El riesgo es para todos. Incluso quien tiene recursos, si sufre un infarto, por ejemplo, no tiene a dónde acudir. Y el 86.1 % de la población está en régimen subsidiado: gente pobre, sin opciones. Cuando son remitidos, viven un exilio sanitario. Y sus acompañantes a menudo pasan hambre, duermen en sillas, enfrentan hospitales que no los entienden. Si son indígenas, la barrera del idioma agrava todo. Es una cadena de injusticias que no puede seguir siendo normal.

Este modelo de salud no es casual: es un negocio sostenido por décadas. Cuando una clínica del departamento decide ofrecer servicios de alta complejidad, tropieza con un muro: las EPS ya tienen contratos con clínicas de Valledupar, Santa Marta o Barranquilla, y desvían allá a sus afiliados, incluso cuando podrían atenderse en casa.
El resultado es tan costoso como cruel: las clínicas locales cierran estos servicios por inviabilidad. Y mientras tanto, el sistema gasta millones en ambulancias y traslados, fortaleciendo la economía de salud de otros departamentos… a costa de la vida guajira.
Un paciente debe recorrer, en promedio, más de 300 kilómetros para recibir atención especializada. No es solo un viaje: es una forma de exclusión.
Pero hoy se abre una oportunidad. He conversado con el gobernador, el alcalde de Riohacha, el presidente de la Asamblea, gerentes de hospitales y empresarios de la salud nacidos en esta tierra.
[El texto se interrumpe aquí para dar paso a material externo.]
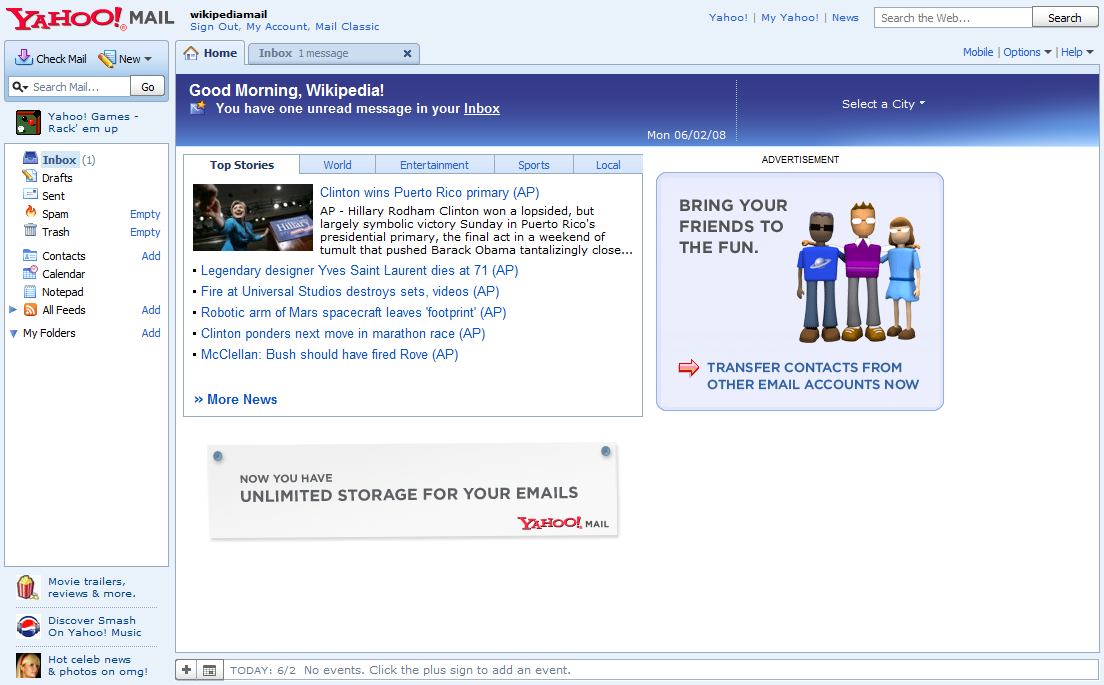The width and height of the screenshot is (1104, 685).
Task: Expand the All Feeds tree arrow
Action: [13, 310]
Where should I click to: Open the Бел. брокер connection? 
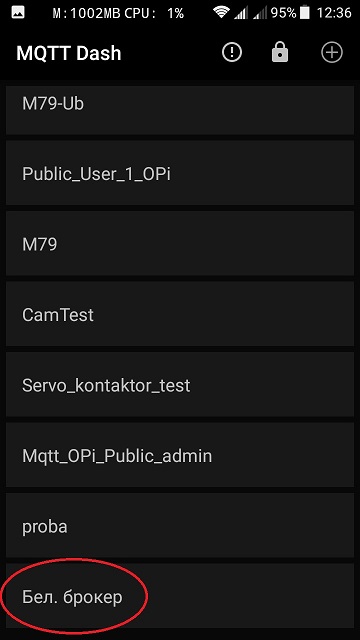(180, 596)
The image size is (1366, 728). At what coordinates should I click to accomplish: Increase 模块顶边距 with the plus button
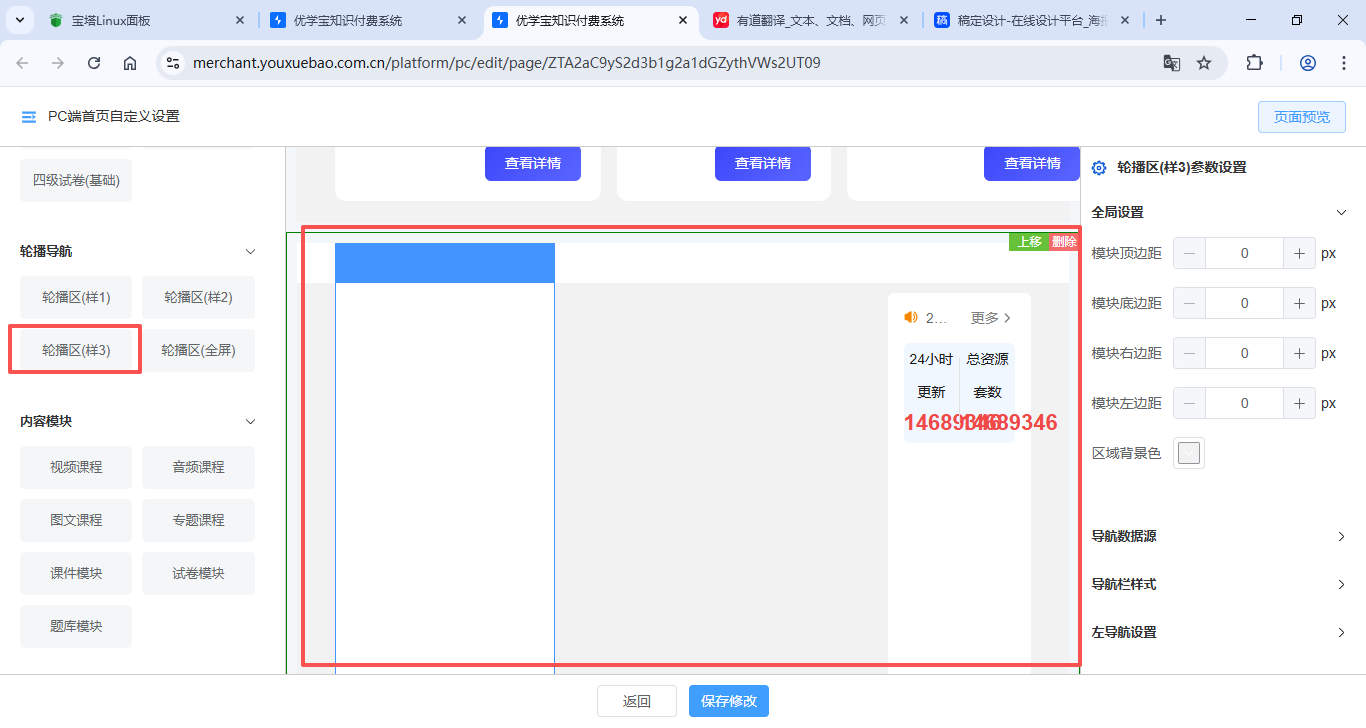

No repiten discursos: entienden que el tiempo se agotó. Y que los guajiros tienen derecho a una salud digna, sin ser tratados como mercancía.
También hay voluntad en quienes han sostenido el sistema con esfuerzo: hospitales y clínicas que han resistido deudas, abandono y traslados injustos. Están listos para aportar, si existen condiciones reales para mantener servicios de alta complejidad.
La ciudadanía también despierta. Cada vez más personas —pacientes, cuidadores, médicos, líderes sociales— entienden que el silencio perpetúa el abandono. Que normalizar esta situación nos condena a repetirla.
Romper este círculo no es una utopía: es una decisión. Y como toda decisión ética, exige valentía. La Guajira no necesita más diagnósticos ni visitas vacías. Necesita un pacto territorial por la salud. No como eslogan, sino como compromiso real.
Un compromiso que permita contar con servicios propios, sostenibles, articulados al sistema nacional, pero con rostro guajiro. Que dignifique a los pacientes y también a quienes cuidan, gestionan y resisten.
Las autoridades locales —gobernador, alcaldes, Asamblea— no pueden resolverlo todo, pero sí ser vocero de los hospitales y clínicas, trabajadores de la salud y asociaciones de pacientes del departamento y articular a estas con el Gobierno Nacional, el Ministerio de Salud, la Superintendencia y las EPS. Su papel es insustituible: unir voces dispersas y alzarlas con firmeza.
No se trata solo de exigir, sino de proponer, planear con realismo. Y, sobre todo, de actuar. La salud no puede seguir siendo un negocio donde la vida vale menos que un traslado en ambulancia. La Guajira no es un botín. Es un territorio con historia, con dignidad, con derecho a sanar.